Added Paul J. Hastings, OncoMed’s chairman and CEO: “By retaining co-development and co-commercialization rights to up to five biologic product candidates in our pipeline, we expect to add commercial capabilities to our core research and development competencies as we continue to build a premier oncology biotherapeutics company.”
Celgene will obtain exclusive options on these programs during or after completion of Phase I clinical trials to be conducted by OncoMed. For the anti-DLL4/VEGF bispecific antibody and three of the four additional biologics programs, OncoMed retains 50/50 U.S. profit sharing and co-commercialization, while agreeing to pay one-third of global development cost-sharing and mid-single digit to mid-double digit royalties outside the U.S.; Celgene pays the remaining two-thirds.
For the fourth biologics program, Celgene would receive an exclusive worldwide license, in return for OncoMed obtaining high-single digit to mid-double digit royalties on worldwide sales. Celgene also obtains an option to conduct small molecule research, development, and commercialization in an undisclosed CSC pathway, with OncoMed eligible to receive milestones and low- to mid-single digit royalties on any resulting small molecule anticancer product candidates.
Under their agreement, Celgene will pay OncoMed $155 million up front, then purchase via private placement some $22.25 million in new shares of OncoMed’s common stock, at $15.13 per share.
Celgene will also make payments to OncoMed tied to development, regulatory and commercial milestones, with additional milestones payments per program for regulatory approvals in multiple indications:
- For demcizumab, up to approximately $790 million, plus an undisclosed payment for achieving pre-determined safety criteria in Phase II clinical trials.
- For the anti-DLL4/VEGF bispecific antibody, option exercise, up to $505 million in development, regulatory and commercial payments.

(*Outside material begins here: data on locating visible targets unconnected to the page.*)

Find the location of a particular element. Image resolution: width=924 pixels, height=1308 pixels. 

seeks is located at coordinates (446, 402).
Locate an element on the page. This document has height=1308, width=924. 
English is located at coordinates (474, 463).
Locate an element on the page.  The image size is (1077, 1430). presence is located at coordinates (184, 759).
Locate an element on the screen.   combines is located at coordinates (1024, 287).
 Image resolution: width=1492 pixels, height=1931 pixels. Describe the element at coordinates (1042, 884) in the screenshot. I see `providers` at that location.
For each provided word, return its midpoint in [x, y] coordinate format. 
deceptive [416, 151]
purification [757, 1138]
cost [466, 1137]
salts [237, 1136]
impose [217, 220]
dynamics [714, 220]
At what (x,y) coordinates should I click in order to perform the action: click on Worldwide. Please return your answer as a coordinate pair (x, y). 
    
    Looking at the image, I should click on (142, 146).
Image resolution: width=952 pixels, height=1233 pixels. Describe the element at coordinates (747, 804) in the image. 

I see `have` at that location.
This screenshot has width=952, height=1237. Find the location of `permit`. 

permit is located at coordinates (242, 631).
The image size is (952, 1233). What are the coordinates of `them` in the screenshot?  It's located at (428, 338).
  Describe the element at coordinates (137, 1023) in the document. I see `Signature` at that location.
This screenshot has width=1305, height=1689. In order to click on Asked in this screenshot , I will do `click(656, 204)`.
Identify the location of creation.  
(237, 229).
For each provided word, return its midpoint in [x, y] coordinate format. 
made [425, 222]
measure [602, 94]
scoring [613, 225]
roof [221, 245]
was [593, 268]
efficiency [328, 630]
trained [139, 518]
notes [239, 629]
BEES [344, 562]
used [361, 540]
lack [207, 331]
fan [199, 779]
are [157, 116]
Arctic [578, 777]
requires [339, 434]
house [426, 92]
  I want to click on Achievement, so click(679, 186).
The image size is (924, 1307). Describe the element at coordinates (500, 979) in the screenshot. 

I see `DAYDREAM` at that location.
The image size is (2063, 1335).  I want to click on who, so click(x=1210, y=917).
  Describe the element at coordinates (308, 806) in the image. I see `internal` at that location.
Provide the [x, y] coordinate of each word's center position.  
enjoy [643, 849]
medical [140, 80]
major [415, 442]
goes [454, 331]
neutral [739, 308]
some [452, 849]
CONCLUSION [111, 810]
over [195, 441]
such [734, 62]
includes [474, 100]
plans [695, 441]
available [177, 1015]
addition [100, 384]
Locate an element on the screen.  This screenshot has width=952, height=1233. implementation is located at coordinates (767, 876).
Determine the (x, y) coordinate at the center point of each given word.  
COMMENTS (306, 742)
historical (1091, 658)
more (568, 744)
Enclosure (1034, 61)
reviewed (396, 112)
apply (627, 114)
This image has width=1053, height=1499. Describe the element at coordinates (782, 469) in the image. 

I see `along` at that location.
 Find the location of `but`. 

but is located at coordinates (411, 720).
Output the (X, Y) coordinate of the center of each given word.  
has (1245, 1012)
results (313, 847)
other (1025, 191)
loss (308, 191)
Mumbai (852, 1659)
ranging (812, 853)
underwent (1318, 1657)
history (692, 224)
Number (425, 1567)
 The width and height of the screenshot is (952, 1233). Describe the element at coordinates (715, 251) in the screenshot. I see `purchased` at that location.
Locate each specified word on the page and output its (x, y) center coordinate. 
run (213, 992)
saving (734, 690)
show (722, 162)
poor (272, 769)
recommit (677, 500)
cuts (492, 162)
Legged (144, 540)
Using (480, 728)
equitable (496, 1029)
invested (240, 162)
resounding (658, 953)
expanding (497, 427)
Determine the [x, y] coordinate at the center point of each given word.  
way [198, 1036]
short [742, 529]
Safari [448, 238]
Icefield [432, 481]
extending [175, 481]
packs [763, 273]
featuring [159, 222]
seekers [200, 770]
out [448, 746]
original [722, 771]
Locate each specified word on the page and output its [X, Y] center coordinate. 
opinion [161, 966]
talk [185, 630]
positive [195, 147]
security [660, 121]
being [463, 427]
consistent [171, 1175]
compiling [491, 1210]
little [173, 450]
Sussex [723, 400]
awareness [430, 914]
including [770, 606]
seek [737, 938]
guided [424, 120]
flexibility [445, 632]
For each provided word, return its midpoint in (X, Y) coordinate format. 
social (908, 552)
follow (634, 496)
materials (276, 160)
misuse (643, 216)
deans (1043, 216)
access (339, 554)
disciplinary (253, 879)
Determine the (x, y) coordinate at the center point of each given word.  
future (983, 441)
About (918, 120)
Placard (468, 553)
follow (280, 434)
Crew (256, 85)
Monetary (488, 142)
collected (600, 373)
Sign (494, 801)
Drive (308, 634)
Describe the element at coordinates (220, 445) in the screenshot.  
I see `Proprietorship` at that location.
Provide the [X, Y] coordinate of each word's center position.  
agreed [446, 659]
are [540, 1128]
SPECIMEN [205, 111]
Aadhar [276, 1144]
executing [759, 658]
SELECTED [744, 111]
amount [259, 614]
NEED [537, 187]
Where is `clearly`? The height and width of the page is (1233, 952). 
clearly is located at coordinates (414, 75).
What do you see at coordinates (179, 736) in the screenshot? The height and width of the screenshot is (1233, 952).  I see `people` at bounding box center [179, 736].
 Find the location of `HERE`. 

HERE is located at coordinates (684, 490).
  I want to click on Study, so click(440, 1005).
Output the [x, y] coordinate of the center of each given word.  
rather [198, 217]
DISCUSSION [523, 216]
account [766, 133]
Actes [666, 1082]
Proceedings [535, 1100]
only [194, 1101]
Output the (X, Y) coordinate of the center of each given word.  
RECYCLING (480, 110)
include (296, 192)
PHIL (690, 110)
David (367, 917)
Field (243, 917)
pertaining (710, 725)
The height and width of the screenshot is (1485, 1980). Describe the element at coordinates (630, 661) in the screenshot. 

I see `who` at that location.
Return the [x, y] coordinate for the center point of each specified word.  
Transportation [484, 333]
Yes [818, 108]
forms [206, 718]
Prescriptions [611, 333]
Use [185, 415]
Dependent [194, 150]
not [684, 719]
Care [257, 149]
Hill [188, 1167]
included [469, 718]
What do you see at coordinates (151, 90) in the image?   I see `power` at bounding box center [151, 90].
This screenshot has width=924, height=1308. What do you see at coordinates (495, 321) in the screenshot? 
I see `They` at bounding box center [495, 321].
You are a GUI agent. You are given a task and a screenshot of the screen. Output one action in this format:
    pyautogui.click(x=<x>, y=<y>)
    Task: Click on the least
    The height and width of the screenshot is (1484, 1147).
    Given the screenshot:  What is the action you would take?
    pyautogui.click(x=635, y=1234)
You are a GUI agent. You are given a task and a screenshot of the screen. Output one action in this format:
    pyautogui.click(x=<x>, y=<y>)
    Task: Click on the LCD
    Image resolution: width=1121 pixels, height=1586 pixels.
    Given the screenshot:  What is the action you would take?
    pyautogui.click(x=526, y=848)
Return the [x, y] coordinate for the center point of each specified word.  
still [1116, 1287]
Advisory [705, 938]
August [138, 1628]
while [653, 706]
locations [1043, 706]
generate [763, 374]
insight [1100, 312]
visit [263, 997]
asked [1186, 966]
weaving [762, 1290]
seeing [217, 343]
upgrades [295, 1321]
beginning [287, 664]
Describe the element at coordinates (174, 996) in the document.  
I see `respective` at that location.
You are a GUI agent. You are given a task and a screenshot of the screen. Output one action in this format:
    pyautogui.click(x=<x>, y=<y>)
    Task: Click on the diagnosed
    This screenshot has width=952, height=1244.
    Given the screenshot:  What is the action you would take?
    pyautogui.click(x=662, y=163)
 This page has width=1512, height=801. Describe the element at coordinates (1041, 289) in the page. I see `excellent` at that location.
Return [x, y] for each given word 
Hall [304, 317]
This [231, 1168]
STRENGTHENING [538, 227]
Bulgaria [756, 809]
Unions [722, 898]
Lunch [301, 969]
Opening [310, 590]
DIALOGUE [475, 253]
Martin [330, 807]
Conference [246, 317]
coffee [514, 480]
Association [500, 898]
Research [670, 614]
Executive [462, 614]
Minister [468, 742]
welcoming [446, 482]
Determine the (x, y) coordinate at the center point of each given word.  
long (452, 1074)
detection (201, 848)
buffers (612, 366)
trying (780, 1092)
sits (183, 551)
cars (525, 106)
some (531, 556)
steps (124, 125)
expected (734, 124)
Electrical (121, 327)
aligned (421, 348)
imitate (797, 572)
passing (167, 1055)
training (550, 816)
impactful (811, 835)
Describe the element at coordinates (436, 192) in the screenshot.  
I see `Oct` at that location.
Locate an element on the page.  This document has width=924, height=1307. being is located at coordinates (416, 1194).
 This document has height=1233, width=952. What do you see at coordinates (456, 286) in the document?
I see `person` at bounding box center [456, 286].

- For the other four biologics, each program is eligible for about $440 million of option exercise, development, regulatory and commercial payments.
- For the small molecule program, OncoMed could also receive more than $100 million in option exercise, development and regulatory approval payments.
OncoMed retains worldwide rights to certain targets in multiple pathways that do not become collaboration programs with Celgene, the companies said.